Goat’s the stuff at this Jalisco-style workingman’s lunch hall-- birria , kid roasted crisp, hacked into slivers, submerged in a thick, chile-laced elixir of amplified pan-drippings. The sweet, mild meat has crunchy parts and stewy parts and parts that seem cleaved from a roasted joint; meat also clings to the tiny goat ribs, which you suck and then spit back into the bowl. With a basket of freshly patted corn tortillas and a Bohemia served so cold ice crystals sometimes form on the surface of the beer, primal Mexican food doesn’t get any better than this.

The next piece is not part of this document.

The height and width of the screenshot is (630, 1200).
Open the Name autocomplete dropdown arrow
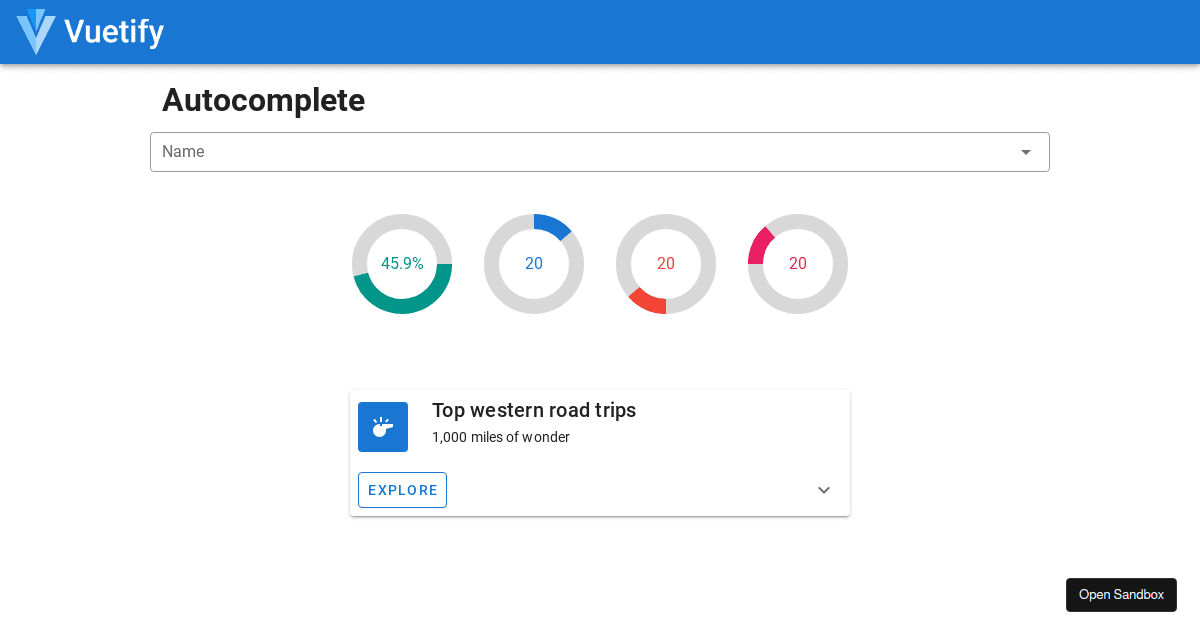[1025, 152]

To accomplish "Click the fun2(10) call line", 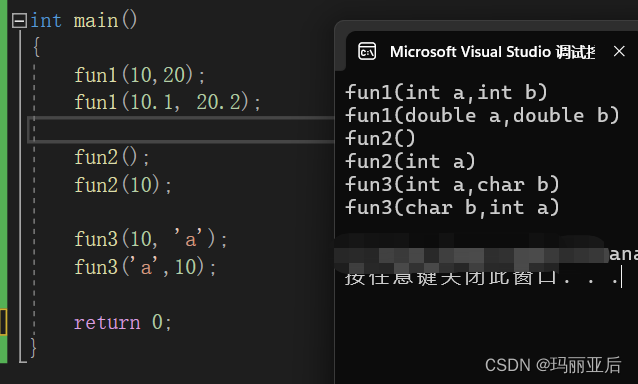I will click(122, 185).
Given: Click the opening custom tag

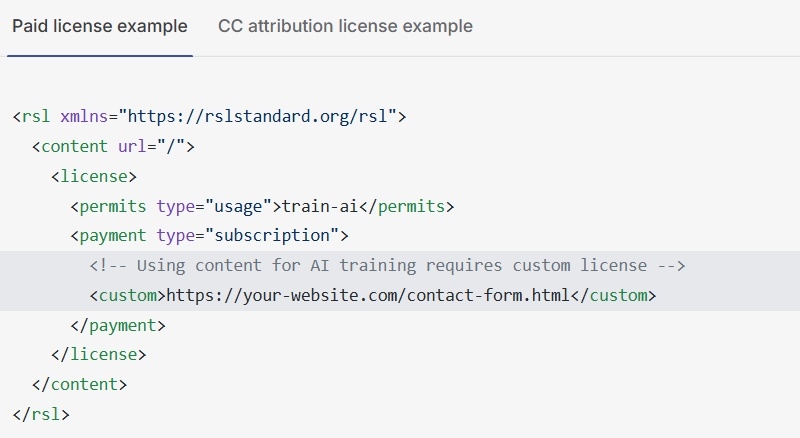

1528 W. Pico Blvd., Los Angeles, (213) 386-7361; entrees, $4.80-$7.35.

The Pines Cafe

An hour away from Los Angeles, across the San Gabriels, through the national forest, into a blasted stretch of red desert that sprouts tract homes the way it used to sprout Joshua trees, the Pines is the diner all others aspire to be, with blueberry pancakes the size of Harley saddles, chicken-fried steak smothered in 40-weight cream gravy and huge messes of hominy scrambled with eggs and chorizo that could have won the West all by themselves. This is the kind of place you hope to find off of Route 66 somewhere near Winona, but don’t.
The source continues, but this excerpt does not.